So I was walking out of the grocery store the other day, a beautifully bright and cheery fall day. I was pondering life, naturally, as any normal 20-something year old would do. I frequently ponder life as I wander up and down the grocery aisles because it is there that I am acutely aware of the big change of 2013: my life with a budget.
And my goal of debt-free by 4-16-14.
Eating and baking and fashion and social entertainment and "necessities" have all been put under a microscope the past year after graduating from FPU. Some areas are easy to put out of my mind, like clothes shopping for instance. If I don't go into the store, I am not tempted to buy things. One has to eat, however, so I continue to buy food. But it looks a lot different than it used to. I have taken to eating a dish that my roommate and I lovingly call FBU (Financial Bean University) - a delightful concoction of beans, veggies, rice and tomato sauce.
Super cheap.
And interestingly, super healthy. Admittedly, I didn't embrace this right away. It's taken months to break down the expectations, habits, desires. But they have changed. And they won't always remain what they are today. One day they will be able to evolve again.

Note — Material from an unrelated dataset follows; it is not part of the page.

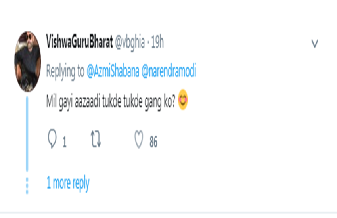
Task: Expand the tweet options chevron
Action: [315, 44]
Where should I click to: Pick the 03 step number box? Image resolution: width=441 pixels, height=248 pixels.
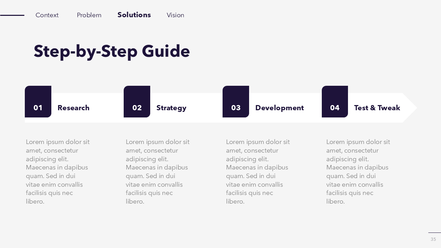[236, 102]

It was in this pondering of life and food and money that this thought hit me: my future is so incredibly unknown.
In a good way.
But it hit me starkly as the close of another year approaches and I near the entrance into a new decade of life. At several points in the past 15 years, you could have asked me what my future held and I would have given you a fairly confident answer. But now?
Not
a
clue.
And you know what? I am totally OK with that. Because the thought that immediately followed the first thought is this: I am so completely known by my heavenly Father.
It's a beautifully mysterious place to be. Full of twists and turns. The feeling is hard to describe. But I know it's wonderful. And requires a lot of trust. To be known means one has to be vulnerable. Not one of my favorite things to be. It can be painful. And takes time.
But worth it.
Worth the investment to share every part of me with the Father who created me. Worth the change in direction, the daily guidance of thoughts, fears, dreams, hopes.
I sense myself getting to a place of submission I've never been before. And it's a little bit scary. But then again, I have never felt more known. And He has never let me down.
So I trust.
And smile at a future that could truly hold anything.